- **SET EXERCISE**
Recast the records below as a Markdown table with the columns "Row" and "Line", one numbered row per line and no rows for blank lines. Leave the pictures out.

- **GIVEN DATA**
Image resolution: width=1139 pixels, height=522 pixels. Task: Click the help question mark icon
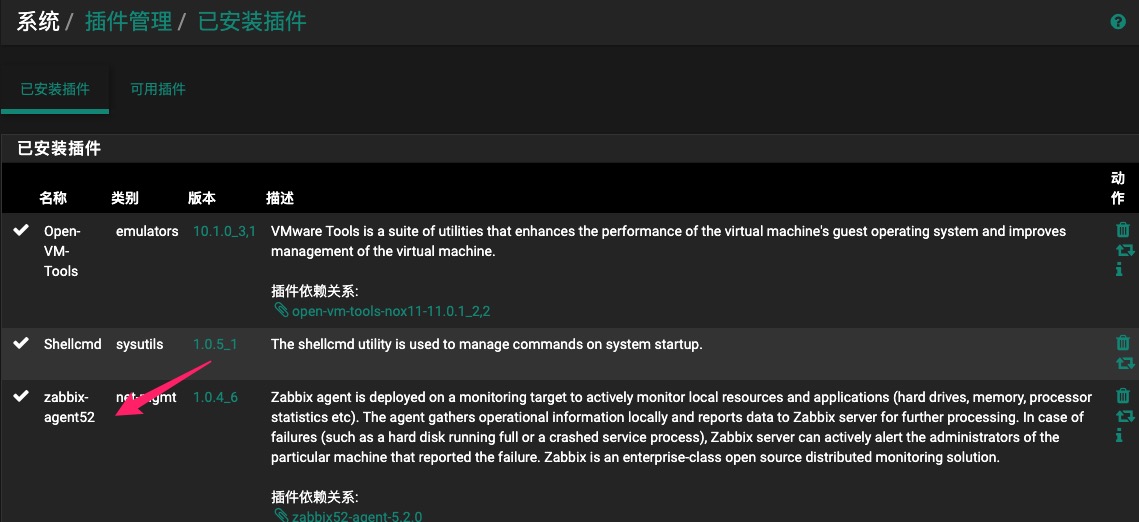click(1118, 22)
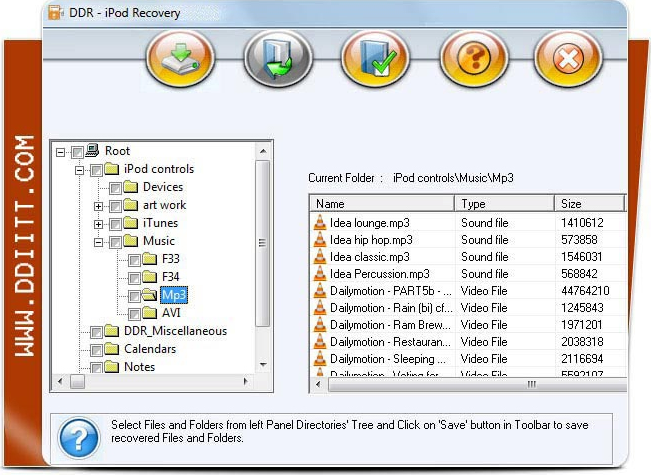Click the directory tree vertical scrollbar

[x=263, y=240]
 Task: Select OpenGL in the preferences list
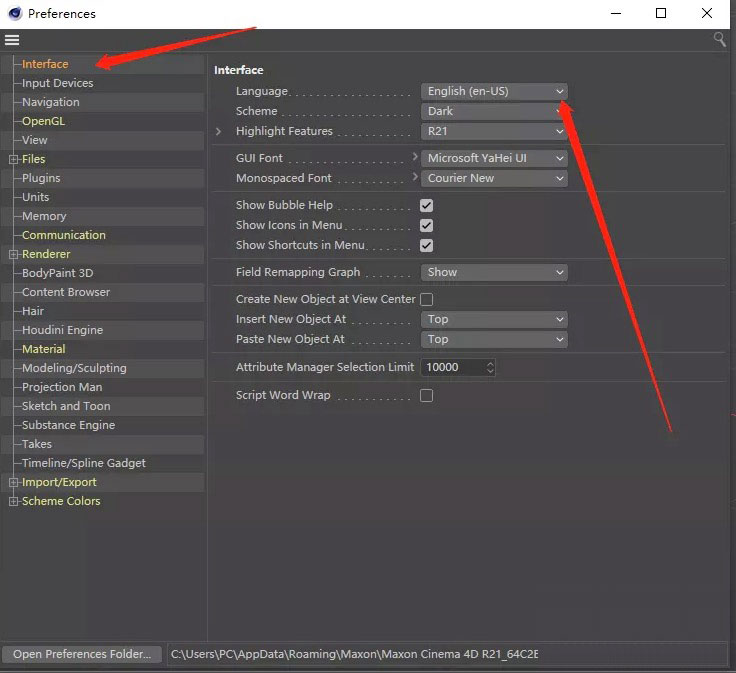(x=43, y=121)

- **TASK RESULT**
| Row | Line |
|---|---|
| 1 | Image resolution: width=1139 pixels, height=522 pixels. Task: Click the help question mark icon |
| 2 | click(1118, 22) |
| 3 | Click the directory tree vertical scrollbar |
| 4 | [x=263, y=240] |
| 5 |  Task: Select OpenGL in the preferences list |
| 6 | (x=43, y=121) |